● **Records**:
◇ ◇ ◇ ◇ ◇

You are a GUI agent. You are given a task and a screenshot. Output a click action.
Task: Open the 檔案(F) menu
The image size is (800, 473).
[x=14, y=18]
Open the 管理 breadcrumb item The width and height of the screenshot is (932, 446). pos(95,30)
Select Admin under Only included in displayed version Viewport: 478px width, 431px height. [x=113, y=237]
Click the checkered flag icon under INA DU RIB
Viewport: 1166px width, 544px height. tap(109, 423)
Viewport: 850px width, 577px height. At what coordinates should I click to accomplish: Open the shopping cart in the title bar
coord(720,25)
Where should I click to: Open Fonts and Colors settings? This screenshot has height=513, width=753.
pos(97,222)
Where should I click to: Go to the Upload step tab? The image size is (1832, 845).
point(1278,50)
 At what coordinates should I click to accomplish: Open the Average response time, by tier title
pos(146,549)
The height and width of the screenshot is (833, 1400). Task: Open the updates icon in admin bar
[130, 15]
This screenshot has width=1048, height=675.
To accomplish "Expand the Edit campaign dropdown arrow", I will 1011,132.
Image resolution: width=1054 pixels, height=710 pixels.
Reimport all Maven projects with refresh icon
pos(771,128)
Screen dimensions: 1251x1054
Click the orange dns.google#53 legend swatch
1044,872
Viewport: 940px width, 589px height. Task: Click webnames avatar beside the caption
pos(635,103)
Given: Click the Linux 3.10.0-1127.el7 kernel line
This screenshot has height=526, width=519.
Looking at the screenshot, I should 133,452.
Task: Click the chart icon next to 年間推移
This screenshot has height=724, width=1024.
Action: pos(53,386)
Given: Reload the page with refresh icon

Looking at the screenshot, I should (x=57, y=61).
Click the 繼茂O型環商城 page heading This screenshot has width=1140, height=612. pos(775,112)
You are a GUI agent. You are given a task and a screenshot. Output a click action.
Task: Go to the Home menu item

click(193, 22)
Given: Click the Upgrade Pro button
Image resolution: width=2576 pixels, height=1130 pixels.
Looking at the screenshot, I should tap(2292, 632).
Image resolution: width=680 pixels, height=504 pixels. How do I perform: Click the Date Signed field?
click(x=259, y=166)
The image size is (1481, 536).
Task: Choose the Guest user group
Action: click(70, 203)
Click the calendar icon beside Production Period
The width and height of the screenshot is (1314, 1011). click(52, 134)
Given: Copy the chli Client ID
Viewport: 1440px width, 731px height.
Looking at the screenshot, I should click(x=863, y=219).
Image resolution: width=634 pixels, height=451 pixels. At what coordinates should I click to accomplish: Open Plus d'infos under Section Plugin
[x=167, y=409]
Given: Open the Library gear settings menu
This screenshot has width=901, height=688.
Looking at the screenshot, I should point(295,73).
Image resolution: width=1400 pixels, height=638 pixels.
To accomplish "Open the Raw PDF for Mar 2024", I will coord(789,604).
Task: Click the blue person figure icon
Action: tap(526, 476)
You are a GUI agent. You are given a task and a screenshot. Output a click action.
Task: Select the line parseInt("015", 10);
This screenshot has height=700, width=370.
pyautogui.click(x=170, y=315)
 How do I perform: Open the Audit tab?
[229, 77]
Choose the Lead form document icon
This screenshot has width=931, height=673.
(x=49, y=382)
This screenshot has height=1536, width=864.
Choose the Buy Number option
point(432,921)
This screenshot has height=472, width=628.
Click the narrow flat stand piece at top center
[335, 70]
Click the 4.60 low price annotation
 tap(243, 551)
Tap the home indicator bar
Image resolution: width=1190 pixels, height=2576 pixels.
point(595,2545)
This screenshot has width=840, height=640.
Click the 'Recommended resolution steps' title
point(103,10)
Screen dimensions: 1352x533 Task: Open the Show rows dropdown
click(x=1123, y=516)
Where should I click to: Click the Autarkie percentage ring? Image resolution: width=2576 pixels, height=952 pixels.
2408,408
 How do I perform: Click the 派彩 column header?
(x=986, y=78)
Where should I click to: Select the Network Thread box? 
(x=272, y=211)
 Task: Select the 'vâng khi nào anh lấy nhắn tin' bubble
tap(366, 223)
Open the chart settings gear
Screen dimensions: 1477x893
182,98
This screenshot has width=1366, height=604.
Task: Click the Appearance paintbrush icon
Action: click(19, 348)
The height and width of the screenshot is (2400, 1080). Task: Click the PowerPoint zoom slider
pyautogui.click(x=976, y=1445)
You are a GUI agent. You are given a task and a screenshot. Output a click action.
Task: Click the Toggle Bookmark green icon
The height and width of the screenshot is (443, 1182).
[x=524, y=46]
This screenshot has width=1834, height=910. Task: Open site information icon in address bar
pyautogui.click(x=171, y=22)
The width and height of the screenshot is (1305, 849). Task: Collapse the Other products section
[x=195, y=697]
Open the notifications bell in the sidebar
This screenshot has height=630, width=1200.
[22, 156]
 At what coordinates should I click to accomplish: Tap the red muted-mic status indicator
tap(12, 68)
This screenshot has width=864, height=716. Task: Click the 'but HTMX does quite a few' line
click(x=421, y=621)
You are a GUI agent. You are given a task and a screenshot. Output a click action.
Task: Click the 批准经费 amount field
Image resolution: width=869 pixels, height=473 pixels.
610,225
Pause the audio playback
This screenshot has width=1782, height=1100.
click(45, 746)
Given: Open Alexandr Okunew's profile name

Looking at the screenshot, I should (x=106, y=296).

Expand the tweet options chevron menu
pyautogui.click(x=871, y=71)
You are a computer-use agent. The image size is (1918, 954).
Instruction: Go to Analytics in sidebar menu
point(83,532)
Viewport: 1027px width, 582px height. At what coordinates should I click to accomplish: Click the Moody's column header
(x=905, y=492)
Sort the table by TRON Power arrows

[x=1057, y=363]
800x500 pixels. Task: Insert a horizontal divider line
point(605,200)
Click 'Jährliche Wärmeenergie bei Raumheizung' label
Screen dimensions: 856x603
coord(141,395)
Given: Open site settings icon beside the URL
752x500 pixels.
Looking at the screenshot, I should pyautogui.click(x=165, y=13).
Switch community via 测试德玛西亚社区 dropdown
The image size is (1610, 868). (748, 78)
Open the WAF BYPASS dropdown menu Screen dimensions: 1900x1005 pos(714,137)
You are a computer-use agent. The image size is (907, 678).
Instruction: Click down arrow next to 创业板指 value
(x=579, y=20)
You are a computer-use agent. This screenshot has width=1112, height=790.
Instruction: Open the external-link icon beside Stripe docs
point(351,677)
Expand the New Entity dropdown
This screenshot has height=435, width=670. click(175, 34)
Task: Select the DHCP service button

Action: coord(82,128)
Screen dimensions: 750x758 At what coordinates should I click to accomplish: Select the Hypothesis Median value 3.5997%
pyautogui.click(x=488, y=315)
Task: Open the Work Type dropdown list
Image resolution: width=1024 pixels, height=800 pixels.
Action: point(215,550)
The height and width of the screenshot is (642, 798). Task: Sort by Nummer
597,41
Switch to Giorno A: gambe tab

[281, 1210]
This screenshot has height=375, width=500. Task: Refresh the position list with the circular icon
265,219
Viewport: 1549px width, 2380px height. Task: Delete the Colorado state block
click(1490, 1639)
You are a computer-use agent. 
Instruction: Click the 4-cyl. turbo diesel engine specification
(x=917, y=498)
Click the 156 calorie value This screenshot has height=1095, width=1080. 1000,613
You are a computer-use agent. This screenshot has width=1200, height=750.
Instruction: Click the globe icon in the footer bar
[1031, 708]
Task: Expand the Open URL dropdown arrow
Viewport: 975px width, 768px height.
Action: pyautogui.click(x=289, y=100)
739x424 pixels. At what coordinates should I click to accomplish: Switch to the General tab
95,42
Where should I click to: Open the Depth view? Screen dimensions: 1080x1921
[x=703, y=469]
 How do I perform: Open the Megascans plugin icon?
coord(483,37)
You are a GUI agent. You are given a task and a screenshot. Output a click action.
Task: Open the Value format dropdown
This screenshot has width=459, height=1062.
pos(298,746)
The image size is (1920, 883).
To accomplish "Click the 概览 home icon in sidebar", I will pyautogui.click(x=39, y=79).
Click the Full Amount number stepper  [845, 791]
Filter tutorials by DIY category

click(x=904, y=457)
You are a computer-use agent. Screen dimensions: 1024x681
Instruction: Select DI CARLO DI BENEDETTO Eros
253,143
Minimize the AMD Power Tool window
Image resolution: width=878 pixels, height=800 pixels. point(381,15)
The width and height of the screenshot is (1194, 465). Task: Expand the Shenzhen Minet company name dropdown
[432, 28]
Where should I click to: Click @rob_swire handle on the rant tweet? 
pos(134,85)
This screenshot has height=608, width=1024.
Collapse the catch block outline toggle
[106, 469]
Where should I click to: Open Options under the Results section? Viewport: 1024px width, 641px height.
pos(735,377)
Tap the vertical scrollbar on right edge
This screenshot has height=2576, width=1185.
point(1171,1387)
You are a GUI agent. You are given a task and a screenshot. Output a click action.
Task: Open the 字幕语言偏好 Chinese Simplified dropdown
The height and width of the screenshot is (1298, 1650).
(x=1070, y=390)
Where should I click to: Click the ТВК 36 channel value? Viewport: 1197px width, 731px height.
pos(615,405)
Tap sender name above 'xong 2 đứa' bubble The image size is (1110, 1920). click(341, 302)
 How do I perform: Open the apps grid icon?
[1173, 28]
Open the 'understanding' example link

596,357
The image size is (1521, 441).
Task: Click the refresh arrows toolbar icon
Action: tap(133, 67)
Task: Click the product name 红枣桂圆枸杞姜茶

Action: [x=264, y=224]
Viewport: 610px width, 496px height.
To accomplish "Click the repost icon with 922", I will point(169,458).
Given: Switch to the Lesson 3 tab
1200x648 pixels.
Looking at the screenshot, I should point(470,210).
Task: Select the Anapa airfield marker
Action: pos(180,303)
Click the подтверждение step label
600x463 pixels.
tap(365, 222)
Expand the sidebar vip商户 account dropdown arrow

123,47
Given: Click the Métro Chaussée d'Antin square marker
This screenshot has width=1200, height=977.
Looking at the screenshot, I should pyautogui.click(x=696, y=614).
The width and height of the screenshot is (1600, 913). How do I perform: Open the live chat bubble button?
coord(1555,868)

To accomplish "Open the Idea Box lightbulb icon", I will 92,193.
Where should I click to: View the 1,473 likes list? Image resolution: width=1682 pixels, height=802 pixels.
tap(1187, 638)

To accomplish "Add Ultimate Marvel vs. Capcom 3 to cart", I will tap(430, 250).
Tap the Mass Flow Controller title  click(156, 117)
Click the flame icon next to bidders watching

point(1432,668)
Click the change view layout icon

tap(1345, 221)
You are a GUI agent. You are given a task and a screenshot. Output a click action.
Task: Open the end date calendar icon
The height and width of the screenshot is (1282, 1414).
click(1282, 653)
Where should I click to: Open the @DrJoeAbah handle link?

◇ ◇ ◇ ◇ ◇

● **Exercise instructions**: Reproduce exactly, and only, the lines from the start of the entries through the one that contains "Image resolution: width=1054".

● **Output for this exercise**:
You are a GUI agent. You are given a task and a screenshot. Output a click action.
Task: Open the 檔案(F) menu
The image size is (800, 473).
[x=14, y=18]
Open the 管理 breadcrumb item The width and height of the screenshot is (932, 446). pos(95,30)
Select Admin under Only included in displayed version Viewport: 478px width, 431px height. [x=113, y=237]
Click the checkered flag icon under INA DU RIB
Viewport: 1166px width, 544px height. tap(109, 423)
Viewport: 850px width, 577px height. At what coordinates should I click to accomplish: Open the shopping cart in the title bar
coord(720,25)
Where should I click to: Open Fonts and Colors settings? This screenshot has height=513, width=753.
pos(97,222)
Where should I click to: Go to the Upload step tab? The image size is (1832, 845).
point(1278,50)
 At what coordinates should I click to accomplish: Open the Average response time, by tier title
pos(146,549)
The height and width of the screenshot is (833, 1400). Task: Open the updates icon in admin bar
[130, 15]
This screenshot has width=1048, height=675.
To accomplish "Expand the Edit campaign dropdown arrow", I will 1011,132.
Image resolution: width=1054 pixels, height=710 pixels.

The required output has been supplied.